Особая тема – место десантирования. Архипелаг Александра представляет собой множество островов разного размера, разделенных бесчисленными проливами шириной от нескольких метров до десятков километров. В некоторых проливах плавают айсберги, а на островах и на материке, к которому архипелаг примыкает, кое-где высятся горы с ледниками. Меня заверили, что при существующей точности заброски на леднике я, скорее всего, не окажусь, а вот в воде или на суше – это как повезет. Готовиться, естественно, надо к худшему. В общем, помимо сухопутной одежки, мне выдали «водный» комплект: гидрокостюм и спасательный жилет на случай, если берег будет рядом, а также компактную надувную лодку, если плыть придется далеко. И жилет, и лодка были многоразовые – из них можно было выпустить воздух, а потом мгновенно надуть снова – и так десять раз.
Кроме того, в жилет изнутри была вшита длинная мягкая упаковка с какой-то навороченной химией, а снаружи приделана пуговица. Если эту пуговицу оторвать, то химикат вступит в контакт с водой и начнет выделять кислород, которым можно дышать минут пятнадцать. Для этих целей на вороте в кармашке имелся короткий шланг с загубником на конце, а к нему на шнурке привязаны зажим для носа и мягкие пластиковые очки.

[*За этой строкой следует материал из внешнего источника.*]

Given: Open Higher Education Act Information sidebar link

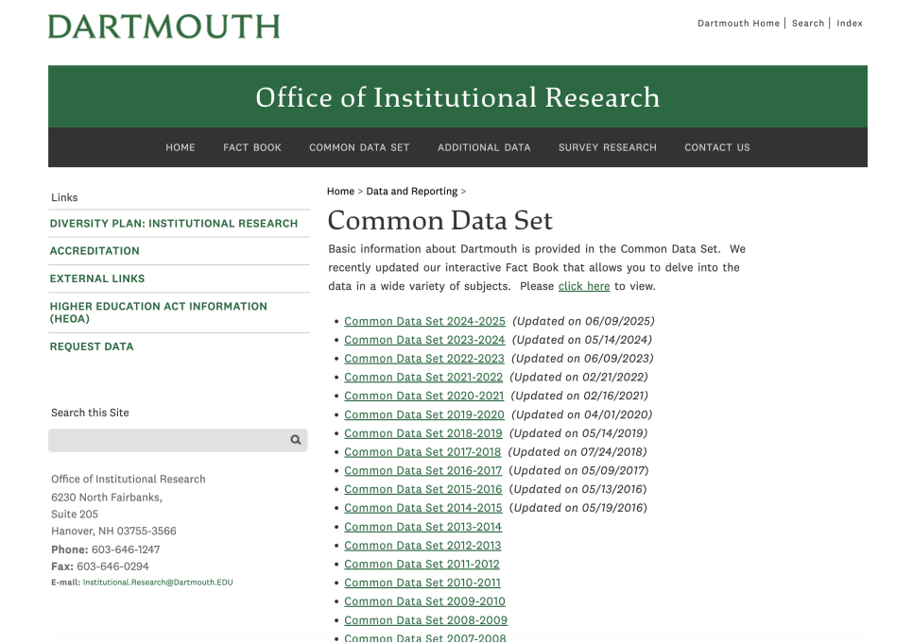Looking at the screenshot, I should point(158,313).
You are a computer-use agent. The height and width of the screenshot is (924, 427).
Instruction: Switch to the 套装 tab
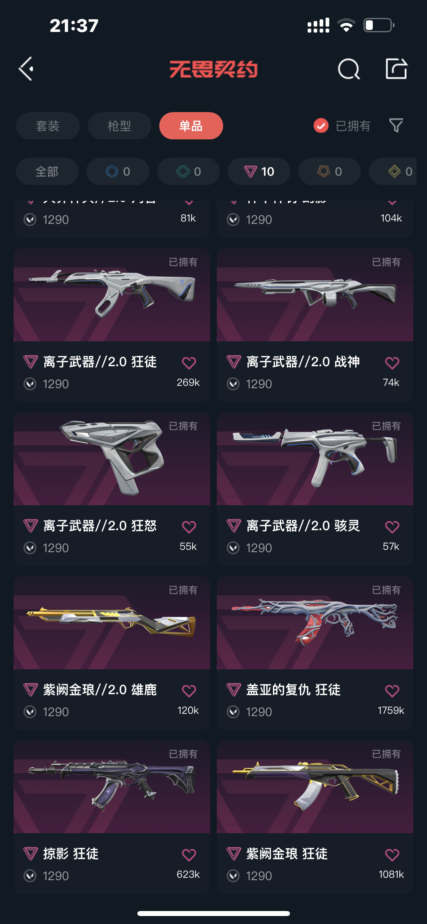[48, 126]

Это дело я испробовал в бассейне – очень прикольно!
Наученный горьким опытом предыдущего путешествия, почти от всех прочих высокотехнологичных прибамбасов, вроде пулемета и дубинки-электрошокера, я отказался. Взял проверенный в деле налобный амулет – «косточку» с видеокамерами и почасовым таймером в виде зарубок. Обычный таймер мне вмонтировали в рукоятку кинжала, который тлинкиту положено носить на груди.

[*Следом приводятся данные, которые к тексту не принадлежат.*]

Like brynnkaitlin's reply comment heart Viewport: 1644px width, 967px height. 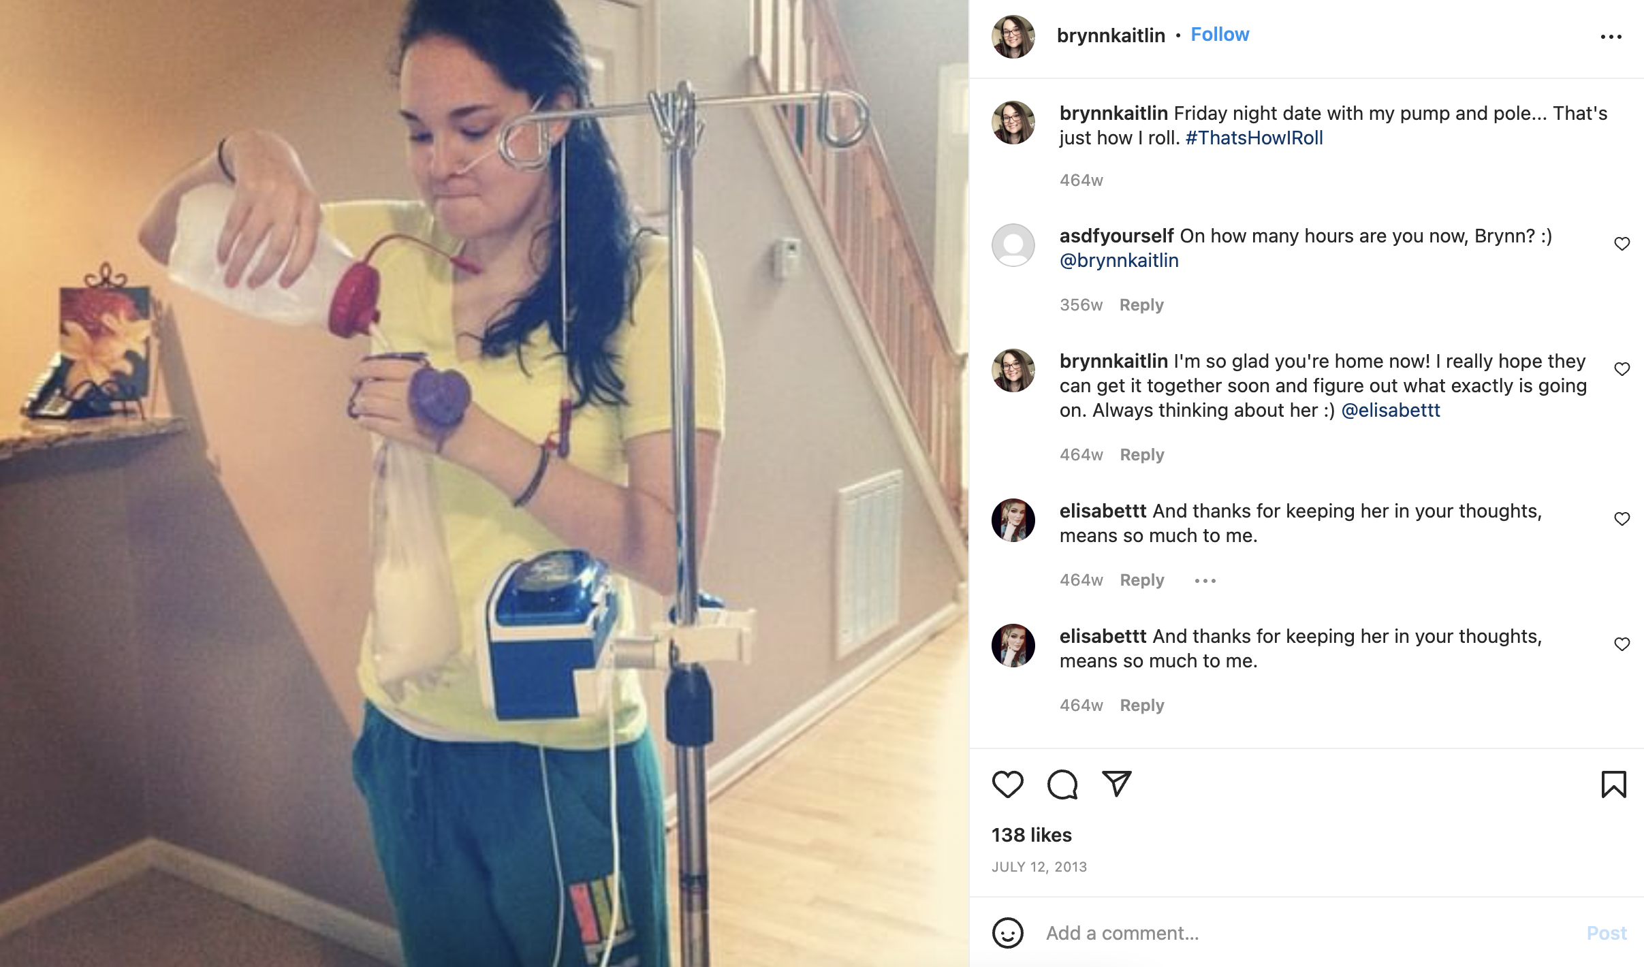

И вот настал день, настал час. А день, надо сказать, был теплый и солнечный. Только конца его я не увидел, поскольку сразу оказался в ночи…
Глава 2
Знакомство
Решительно ничего не стряслось – как сидел на корточках, обняв рюкзак, так и остался сидеть. Но уже в другом месте. И времени, разумеется. Сначала мне показалось, что вокруг темень непроглядная. Однако быстро выяснилось, что она вполне проглядная.
Если верить моим инструкторам, то ныне достигнутая точность заброски может гарантировать, что я не окажусь на горной вершине или на дне морском. Однако никто не может исключить, что я попаду, скажем, на край обрыва или на верхушку скалы, размером с две ладони. Приземлюсь, значит, шевельнусь и… полечу куда-нибудь в тартарары. В общем, велено было после финиша сначала оглядеться, принюхаться и прислушаться, а уж потом шевелиться. Что я и сделал.
Здесь, оказывается, тихая лунная ночь, а сижу я на берегу некоего водоема. Судя по запаху, это море – залив какой-то или бухта, поскольку горизонт закрыт. Сначала такой расклад меня порадовал – стартовал я в гидрокостюме и спасжилете, но попал на сушу, так что все это можно было теперь снять. Однако, хорошо бы сначала выяснить, что это за суша…
Кроме того, мое бодрое жизнерадостное настроение вдруг угасло. Ничего я еще толком не увидел, ничего не сделал, но вдруг накатило… Тоска, безнадежность, боль… Кто я и что я?.. Зачем здесь?.. Зачем вообще?! Я поднялся на ноги, рюкзак свалился на землю.
Они лежали на неширокой полосе гальки между водой и камнями.
Каланы.
Некоторые шевелились, пытались ползти. Вытянутые, обтекаемые тела, мех переливается в лунном свете…
Они умирали. Им было больно. И мне…
Остатками разума я понимал, что вот на этот пляж собрались больные или раненые животные, они страдают. Но почему так много?! Десятки? Сотни?!
Дротик, торчащий из неподвижного уже тела, все объяснил, но для меня это было не очень важно…
Это даже не физическая боль, точнее не столько физическая… Это когда вместе с твоей жизнью гибнет все, весь мир, в котором ты жил. И не будет продолжения в потомках, нечем утешиться, не на что надеяться… Я сам, наверное, единственный и последний представитель целого биологического вида, но через такое не проходил… Найти аналогию трудно: наших убивают там, где не убивали никогда, в самом надежном убежище, в месте, где всегда кто-то оставался и продолжал род, когда повсюду царила смерть. Если она здесь, то это уже край…
Нет, я не пытался их гладить. Или добивать страдающих. Не мог. Просто брел по пляжу. Точнее плыл – плыл в волнах безысходности и боли. Не чужой. Своей.
В конце концов, я чуть не споткнулся о собственный рюкзак. Хотелось лечь, принять позу эмбриона и выть… Молча или в голос.